• [Problem details]:
An exact restatement of all the data is required, with the pictures left out.

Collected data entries

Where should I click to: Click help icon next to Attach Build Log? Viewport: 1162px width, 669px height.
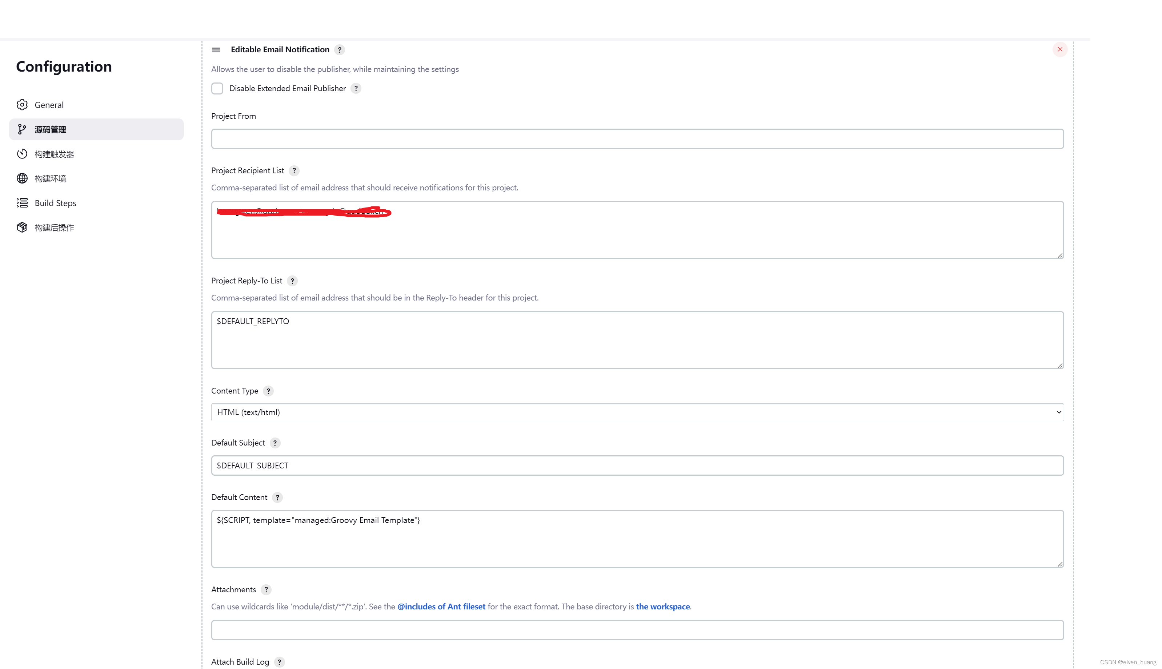279,662
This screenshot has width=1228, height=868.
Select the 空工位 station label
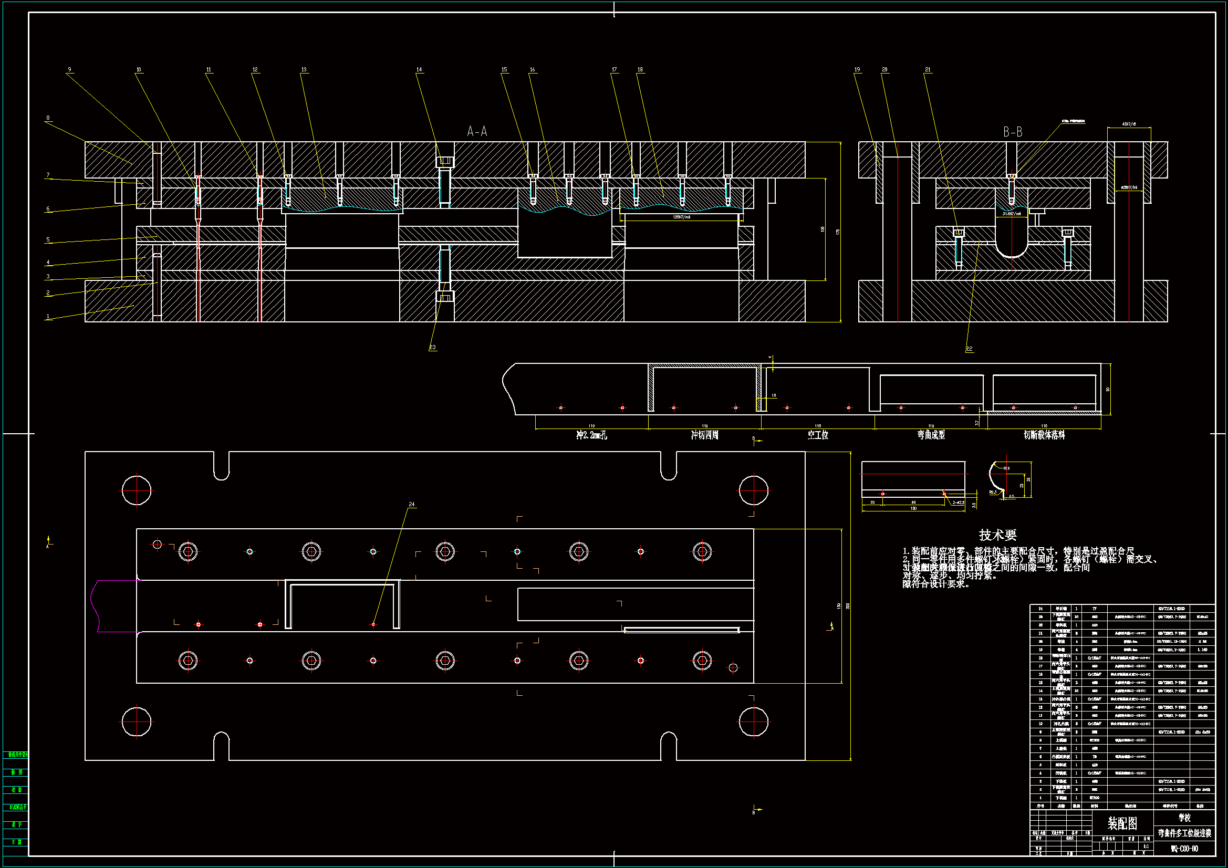(x=818, y=435)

• [Response]:
Where should I click to: Click help icon next to Attach Build Log? Viewport: 1162px width, 669px height.
279,662
This screenshot has width=1228, height=868.
Select the 空工位 station label
(x=818, y=435)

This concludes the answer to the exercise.